Walter Benjamin, the German essayist and philosopher, believed that to really know a city, you needed to get lost in it. He believed in serendipity and spontaneity, in the power of the optical unconscious, and in the kind of spirited individualism that Emerson would have applauded. (The almost comically melancholic Benjamin once wrote that solitude was the only fit state of man.) His last work—a robust, unfinished study on the
arcades of Paris—was a celebration of the surreal, a liberation from convention, and a prescient commentary on the modern urban condition. The rise of production. The surge of consumerism. Social entropy, visual ambiguity, and cultural dissonance. His arcades were labyrinths of wonder, perceptual loops that generated more loops, like a
Piranesi etching or a
Pirandello play.
Benjamin’s notion of the street connoisseur, or
flâneur (a notion he attributed to the poet
Charles Baudelaire) was a lone figure armed with neither schedule nor map, finding meaning and delight, instead, in their absence. What possible lesson could that teach us now, all of us held hostage in the itinerary-deprived world of extended quarantine? That tourism is not unique to the urban fabric? That wandering is a state of mind? That there might be value in losing yourself?
Yes to all.
In her own reading of Benjamin, Rebecca Solnit refers to this kind of loss as ‘voluptuous surrender’. Lost in your arms, lost to the world, utterly immersed in what is present so that its surroundings fade away, she writes. To be lost is to be fully present, and to be fully present is to be capable of being in uncertainty and mystery.

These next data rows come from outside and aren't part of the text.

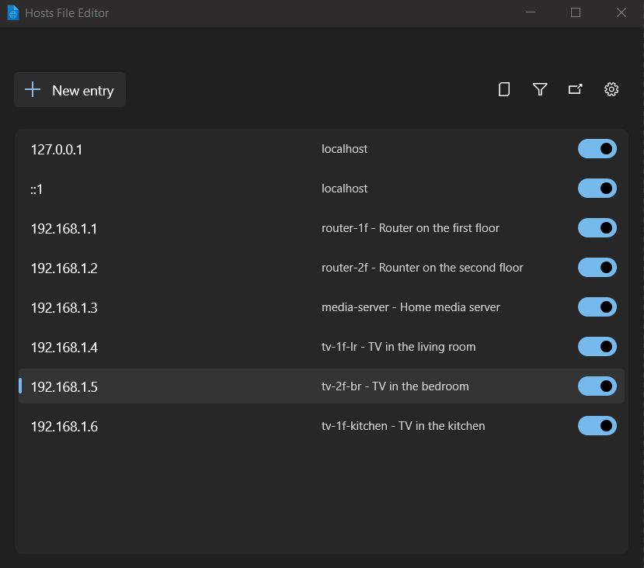
Task: Open hosts file in external editor icon
Action: 575,89
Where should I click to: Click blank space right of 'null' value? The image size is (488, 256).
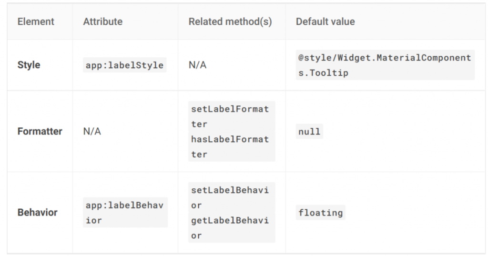coord(400,131)
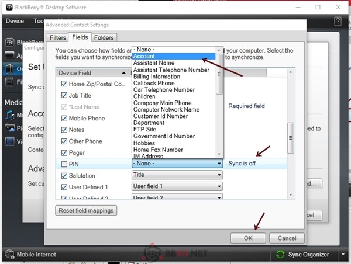Click the Music note sidebar icon

[10, 114]
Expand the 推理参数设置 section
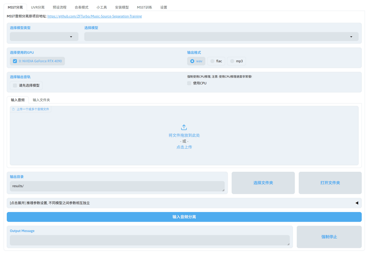Screen dimensions: 368x254 (x=184, y=203)
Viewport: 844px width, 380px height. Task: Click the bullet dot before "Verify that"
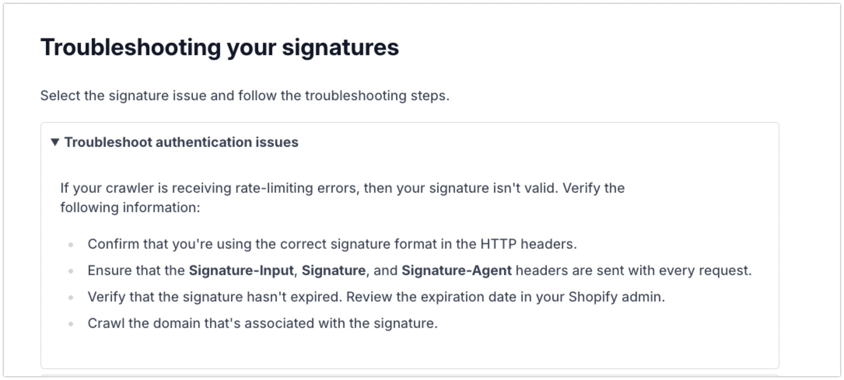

Surrender is the art of uncertainty: it’s the practice of giving in, not giving up. And while rupture may be a breaking point, it’s not a life sentence. (This is where the magic of the optical unconscious meets the mystery of the human imagination: consider it your very own creative stimulus package.) To lose yourself in what Emerson called the ‘idlest reverie’ is to submit to that surrender, to immerse yourself in this ambiguous present, as hauntingly beautiful as those Parisian arcades, just as broken, just as human—and just as surreal.